First 90 Days of a Reef Tank: What to Expect and What Not to Panic About
A practical week-by-week roadmap for new reef keepers: what is normal, what is risky, and exactly how to stay stable through the first 90 days.
The first 90 days in a reef tank are where most beginners either build confidence or burn out. The good news: most of what looks scary early on is normal. This article breaks down the four early phases, where the source video is right, what beginners still miss, and how to avoid expensive overreactions.
Source: ReefBay YouTube video, First 90 Days of a New Reef Tank: What to Expect.
What the source gets right
- Week 1 is deceptively clean. Crystal-clear water does not mean biologically mature rock.
- Weeks 2-6 are usually ugly. Diatoms and nuisance algae are common while microbial balance forms.
- Stability beats speed. Overcorrecting with random chemicals usually prolongs problems.
- Growth comes later. Coral growth and coralline often appear after consistency, not quick fixes.
What is missing or risky
- No concrete test cadence: beginners need specific checkpoints for ammonia, nitrite, nitrate, and salinity.
- Underspecified feeding risk: overfeeding in month one can explode algae pressure.
- No clear “when to add coral” gate: wait for trend stability, not a single “good” test day.
90-day phase guide with actions
Phase 1 (Days 1-7): Settle and monitor
- Target salinity: 1.025-1.026 and keep it stable.
- Keep lights low/off while bacteria establish.
- Do not rush fish/coral additions.
Phase 2 (Weeks 2-6): Ugly stage management
- Expect brown film and possible green algae.
- Run conservative photo period and avoid panic dosing.
- Keep weekly water changes consistent.
Phase 3 (Weeks 6-10): Stabilization
- Track how quickly algae returns after cleaning.
- Add livestock slowly only after repeat stable tests.
- Focus on consistency, not perfect numbers.
Phase 4 (Week 12+): Early growth
- Look for better polyp extension and early coralline.
- Adjust maintenance based on trend data, not guesses.
Beginner checklist (copy this)
- Log salinity and temperature daily for the first month.

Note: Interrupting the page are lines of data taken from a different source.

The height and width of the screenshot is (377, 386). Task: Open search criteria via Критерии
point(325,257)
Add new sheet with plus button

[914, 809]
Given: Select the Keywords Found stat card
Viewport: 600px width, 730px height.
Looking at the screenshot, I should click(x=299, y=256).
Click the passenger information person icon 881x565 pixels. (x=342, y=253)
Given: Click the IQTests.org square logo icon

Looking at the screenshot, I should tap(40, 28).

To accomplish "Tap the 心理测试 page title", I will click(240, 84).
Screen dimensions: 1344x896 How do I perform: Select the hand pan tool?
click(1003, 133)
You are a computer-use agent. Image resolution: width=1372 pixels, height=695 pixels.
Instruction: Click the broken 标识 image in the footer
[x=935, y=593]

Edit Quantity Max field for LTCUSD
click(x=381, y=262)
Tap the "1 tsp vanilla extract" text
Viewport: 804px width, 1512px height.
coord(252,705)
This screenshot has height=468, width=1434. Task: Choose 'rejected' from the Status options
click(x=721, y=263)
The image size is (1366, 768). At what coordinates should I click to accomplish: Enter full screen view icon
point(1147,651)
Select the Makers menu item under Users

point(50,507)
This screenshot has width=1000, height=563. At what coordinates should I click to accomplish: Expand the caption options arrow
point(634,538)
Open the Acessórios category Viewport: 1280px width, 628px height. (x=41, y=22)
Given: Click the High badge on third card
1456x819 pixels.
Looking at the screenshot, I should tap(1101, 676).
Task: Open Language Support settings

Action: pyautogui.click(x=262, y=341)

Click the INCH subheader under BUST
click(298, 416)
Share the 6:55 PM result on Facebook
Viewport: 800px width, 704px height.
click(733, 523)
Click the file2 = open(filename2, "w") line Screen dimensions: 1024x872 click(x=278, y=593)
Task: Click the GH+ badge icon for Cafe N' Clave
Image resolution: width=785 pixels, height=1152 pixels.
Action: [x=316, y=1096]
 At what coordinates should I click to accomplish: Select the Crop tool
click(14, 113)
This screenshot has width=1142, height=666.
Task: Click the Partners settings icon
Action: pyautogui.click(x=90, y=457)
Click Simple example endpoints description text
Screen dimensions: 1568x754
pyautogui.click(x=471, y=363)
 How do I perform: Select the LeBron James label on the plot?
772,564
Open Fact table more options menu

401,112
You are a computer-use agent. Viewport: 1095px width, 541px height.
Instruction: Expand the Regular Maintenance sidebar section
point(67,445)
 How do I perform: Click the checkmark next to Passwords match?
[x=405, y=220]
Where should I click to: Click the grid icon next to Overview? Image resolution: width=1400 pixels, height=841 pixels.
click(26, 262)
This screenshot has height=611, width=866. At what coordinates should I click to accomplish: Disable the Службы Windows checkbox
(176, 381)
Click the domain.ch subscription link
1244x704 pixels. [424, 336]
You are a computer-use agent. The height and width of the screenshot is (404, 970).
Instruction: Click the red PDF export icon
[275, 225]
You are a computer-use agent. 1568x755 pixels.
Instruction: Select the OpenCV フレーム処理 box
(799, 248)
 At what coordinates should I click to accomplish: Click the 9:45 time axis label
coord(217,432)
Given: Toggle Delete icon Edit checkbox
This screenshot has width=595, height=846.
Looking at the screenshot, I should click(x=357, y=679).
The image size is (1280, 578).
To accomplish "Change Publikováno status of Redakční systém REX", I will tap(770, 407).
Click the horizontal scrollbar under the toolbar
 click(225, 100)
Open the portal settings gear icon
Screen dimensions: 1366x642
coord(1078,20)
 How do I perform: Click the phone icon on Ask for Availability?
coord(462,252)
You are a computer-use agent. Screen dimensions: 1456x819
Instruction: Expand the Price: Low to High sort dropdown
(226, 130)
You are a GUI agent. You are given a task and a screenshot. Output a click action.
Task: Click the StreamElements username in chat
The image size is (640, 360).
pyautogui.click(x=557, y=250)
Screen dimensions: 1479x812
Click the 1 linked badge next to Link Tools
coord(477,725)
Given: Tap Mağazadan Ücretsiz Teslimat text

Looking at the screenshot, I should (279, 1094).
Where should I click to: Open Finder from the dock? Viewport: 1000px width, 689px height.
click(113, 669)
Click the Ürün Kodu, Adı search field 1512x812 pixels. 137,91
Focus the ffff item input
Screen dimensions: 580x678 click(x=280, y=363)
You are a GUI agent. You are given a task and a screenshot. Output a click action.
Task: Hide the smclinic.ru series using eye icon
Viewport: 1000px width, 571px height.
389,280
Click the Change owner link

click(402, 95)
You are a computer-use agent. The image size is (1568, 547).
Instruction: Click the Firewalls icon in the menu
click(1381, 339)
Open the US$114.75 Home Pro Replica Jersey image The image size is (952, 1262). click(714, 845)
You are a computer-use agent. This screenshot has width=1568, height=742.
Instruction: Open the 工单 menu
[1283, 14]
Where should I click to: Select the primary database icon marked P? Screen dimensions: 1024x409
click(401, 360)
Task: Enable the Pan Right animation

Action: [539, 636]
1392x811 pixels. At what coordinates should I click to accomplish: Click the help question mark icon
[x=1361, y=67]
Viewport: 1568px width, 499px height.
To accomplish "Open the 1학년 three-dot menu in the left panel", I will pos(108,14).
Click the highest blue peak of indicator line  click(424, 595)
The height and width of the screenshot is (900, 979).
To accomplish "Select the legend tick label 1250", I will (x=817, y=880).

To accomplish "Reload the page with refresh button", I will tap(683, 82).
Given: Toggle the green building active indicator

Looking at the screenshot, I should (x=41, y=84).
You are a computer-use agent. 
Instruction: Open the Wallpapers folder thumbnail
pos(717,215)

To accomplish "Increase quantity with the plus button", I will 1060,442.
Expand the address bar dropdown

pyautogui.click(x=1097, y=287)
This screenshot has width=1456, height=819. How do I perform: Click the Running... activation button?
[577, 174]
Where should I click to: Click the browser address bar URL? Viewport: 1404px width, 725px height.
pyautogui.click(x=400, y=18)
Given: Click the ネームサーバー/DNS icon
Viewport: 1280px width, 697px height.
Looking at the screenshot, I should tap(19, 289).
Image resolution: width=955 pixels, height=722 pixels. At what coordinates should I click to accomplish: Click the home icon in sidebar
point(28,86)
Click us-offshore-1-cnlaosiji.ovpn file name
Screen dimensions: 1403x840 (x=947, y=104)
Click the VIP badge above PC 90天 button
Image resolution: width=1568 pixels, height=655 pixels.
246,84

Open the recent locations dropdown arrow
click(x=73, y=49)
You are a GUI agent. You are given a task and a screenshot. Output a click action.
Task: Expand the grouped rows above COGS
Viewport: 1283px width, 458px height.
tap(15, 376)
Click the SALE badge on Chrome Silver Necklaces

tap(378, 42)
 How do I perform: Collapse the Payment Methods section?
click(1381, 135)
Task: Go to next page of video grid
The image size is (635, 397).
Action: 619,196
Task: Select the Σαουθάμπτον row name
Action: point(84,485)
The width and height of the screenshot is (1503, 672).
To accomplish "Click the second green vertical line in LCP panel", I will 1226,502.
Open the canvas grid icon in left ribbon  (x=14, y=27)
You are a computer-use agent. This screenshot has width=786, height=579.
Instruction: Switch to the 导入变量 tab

- Test ammonia/nitrite/nitrate on a schedule (same days each week).
- Keep lighting conservative during ugly-stage spikes.
- Perform weekly water changes without skipping.
- Feed lightly and remove uneaten food.
- Add livestock one step at a time.
- Review trend data weekly before making adjustments.
ReefBay workflow that makes this easier
Use ReefBay to stay disciplined: track parameters, compare trends, and ask AI-guided husbandry questions before making major changes. You can also source beginner-friendly livestock through the ReefBay marketplace and keep planning inside the ReefBay app.
Bottom line
The first 90 days are less about “winning fast” and more about letting biology mature while you stay consistent. If you avoid panic moves, your tank will usually reward patience.